We ordered antipasti and economy-sized glasses of the house white, and the headliner for the evening, a locally renowned jazz guitarist wearing a black fedora emblazoned with his name in sparkling rhinestones, addressed the crowd. He informed the small but attentive audience, seated at a cluster of small tables covered in white cloths, that while his main pursuit was the jazz guitar, he also dabbled in vocals; he plucked out a couple of classic tunes and then launched into what ended up being a fairly exhaustive survey of 20th century American music -- heavy on the Sinatra and Motown, it also included a couple of Bee Gees numbers and a rousing version of “Brick House” (to which Charlene and I shimmied alone on the dance floor).
Because of Jonathan’s previous descriptions of Colucci’s, I’d anticipated an entertaining evening -- and I certainly got it. What I didn’t expect was great food. Although the foil-wrapped butter pats were ice cold (as Jonathan had told me they would be), and the salad laced with pallid wedges of out-of-season tomatoes, my entrée, Pollo Scarpariello, was somewhat of a revelation. Tender morsels of chicken breast and chunks of sweet Italian sausage swam in a simple white wine, mushroom and sundried tomato sauce, reminding me of a dish I used to make regularly when I was just getting into cooking as a serious pursuit. I’d dredge bite-sized pieces of chicken breast in flour and brown them in a big pan, along with slices of sausage. Then, using the browned bits of flour in the pan, I’d make a slightly thickened white wine, shallot and rosemary sauce for the meat, brightening it with lemon juice and a pinch of hot pepper and folding in artichoke hearts right at the very end. Sometimes I used green olives instead of artichokes, and sometimes the sausage didn't make it into the recipe, but the technique of coating the meat in flour before browning it always made for a velvety, rich sauce that cloaked the chicken with its fragrance.

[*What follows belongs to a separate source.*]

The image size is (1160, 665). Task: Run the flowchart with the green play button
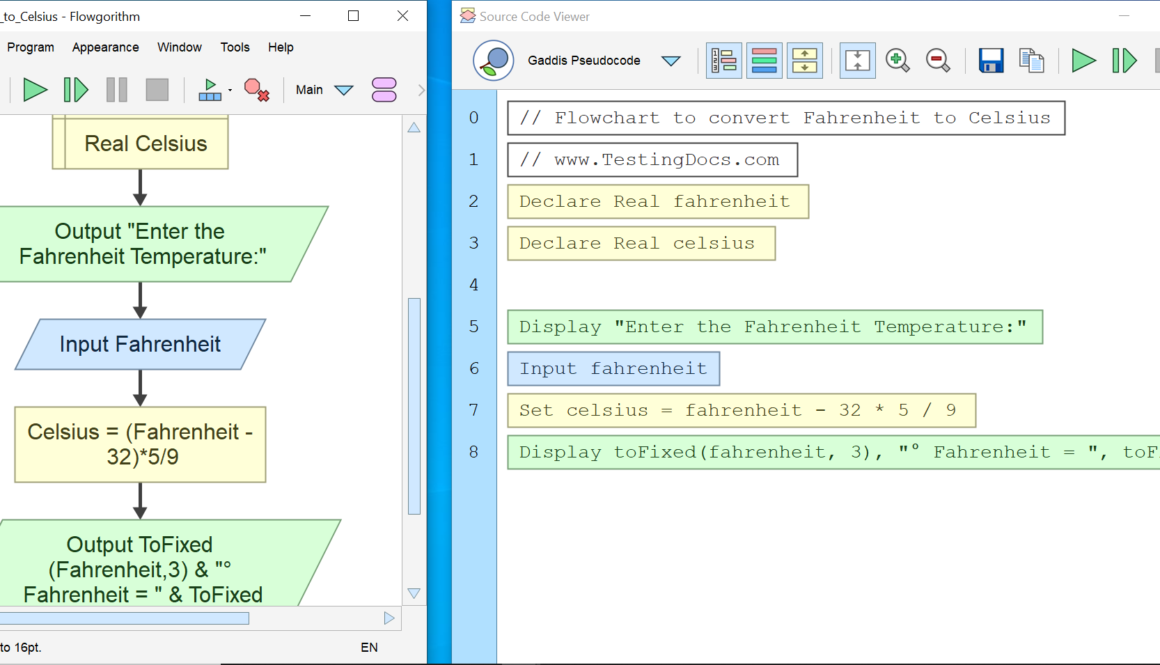[35, 90]
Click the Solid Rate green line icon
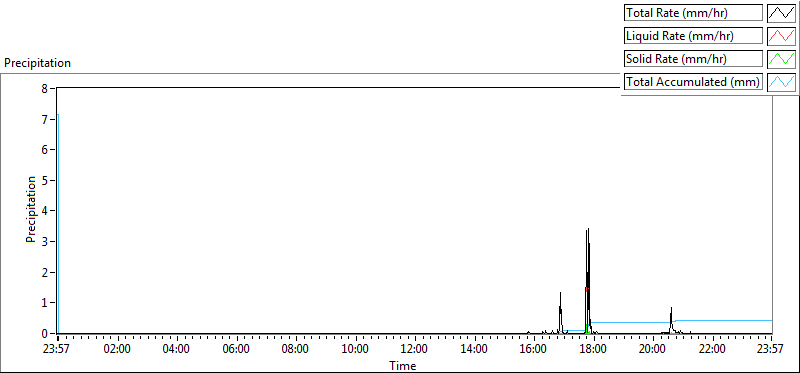The image size is (800, 373). pyautogui.click(x=782, y=59)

Below is an updated version of the recipe, using bone-in chicken thighs, which I prefer these days. Feel free to use small pieces of white meat if you'd like -- just make sure to brown them quickly and reduce the sauce before adding the chicken back to the pan for just a few minutes at the very end.

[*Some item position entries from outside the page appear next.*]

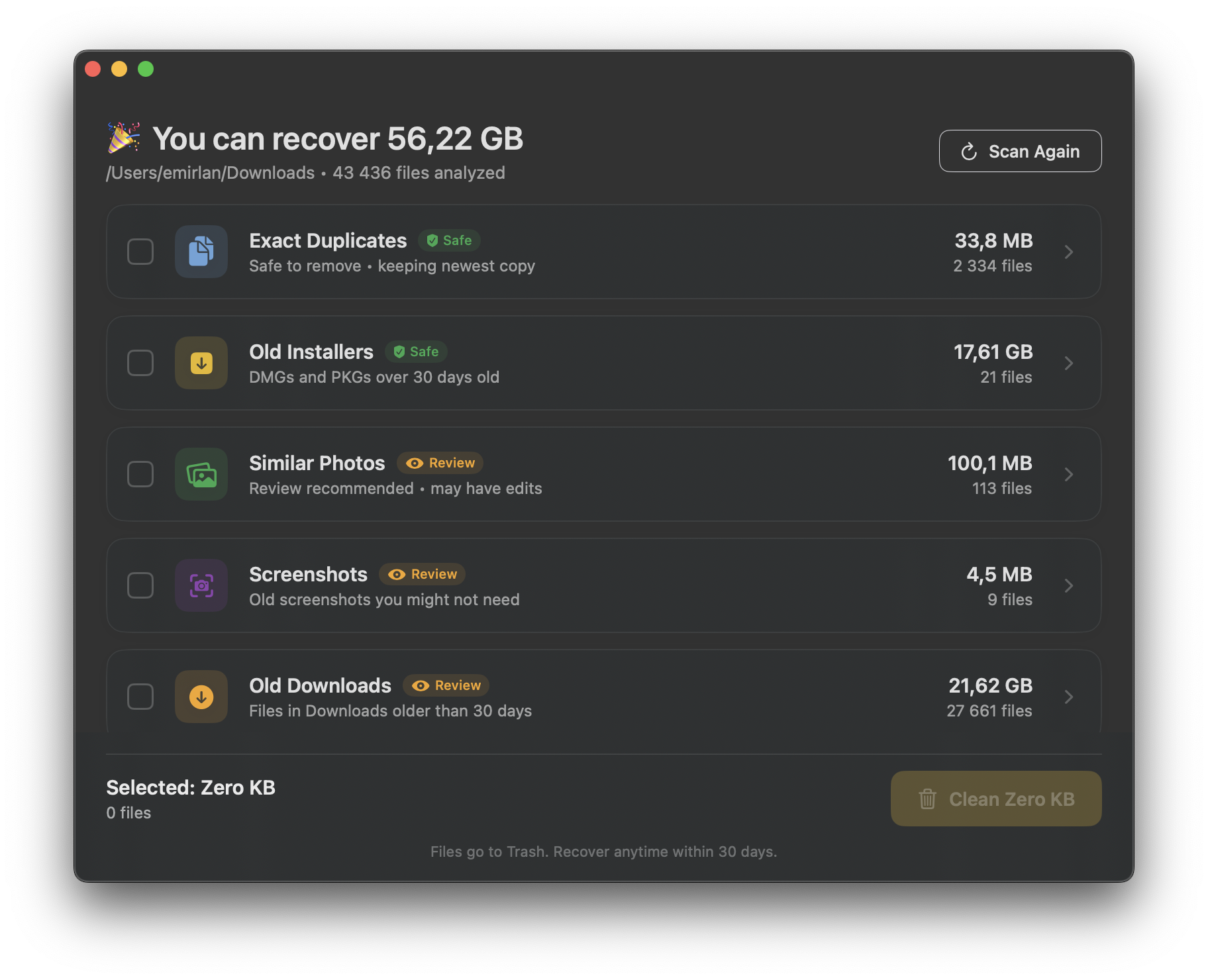1208x980 pixels.
Task: Click the Scan Again button
Action: tap(1020, 151)
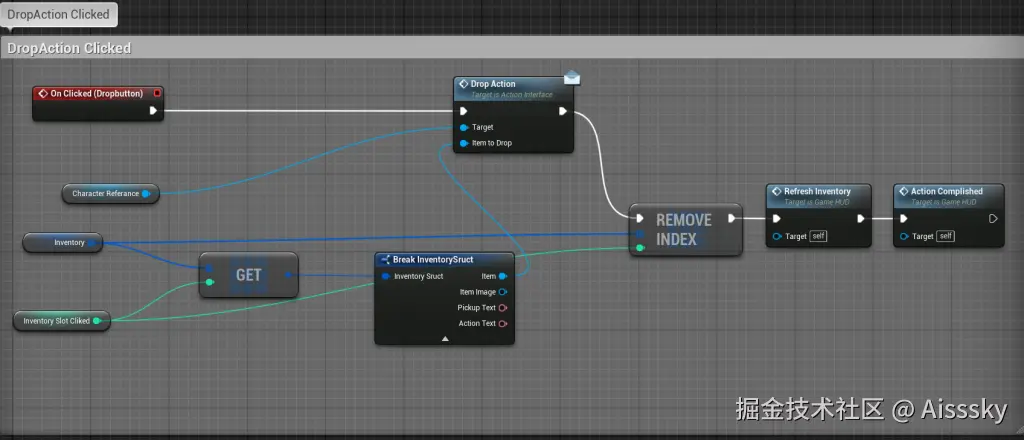The height and width of the screenshot is (440, 1024).
Task: Click On Clicked (Dropbutton) execution output pin
Action: click(153, 110)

Chicken with Sausage, White Wine and Artichokes
Serves 6 to 8
1. In a large sauté pan, cook the sausages in 1 tablespoon of the olive oil over medium heat until brown on all sides, 10 to 15 minutes. Turn off the heat, transfer the sausages to a cutting board and let them rest for 5 minutes. Cut the sausages into diagonal slices about 1/3 of an inch thick. Turn the heat back up to medium and brown the sausage slices well on both sides, about 3 minutes per side. Remove with a slotted spoon and set aside.
2. Put the flour in a shallow bowl and season it with salt and pepper. Sprinkle the chicken thighs liberally with salt, dredge them in the flour and dust off any excess. Add another tablespoon of olive oil to the pan, and then the chicken pieces, skin side down. Do not crowd the chicken – you may need to do this in two batches. Turn the heat up to medium-high, but keep an eye on things to make sure nothing burns. Brown the chicken on both sides, about 8 minutes total, remove and set aside.
3. Pour off all but about 2 tablespoons of the fat in the pan and set back on the stove over low heat. Add the shallots and cook for a minute, stirring frequently. Add the garlic cloves and continue to cook, stirring occasionally, until the shallots and garlic start to turn golden, another 2 to 3 minutes. Add the red pepper flakes if using and cook for another minute.
4. Add the white wine and the rosemary sprig and cook until the wine is reduced by half, scraping up all the nice brown bits on the bottom of the pan. Add the chicken stock and the chicken pieces, skin side up. Bring the liquid to a boil, then lower the heat so it’s just simmering and cook uncovered, turning the chicken pieces once, until the meat is cooked through and the sauce has thickened, 15 to 20 minutes.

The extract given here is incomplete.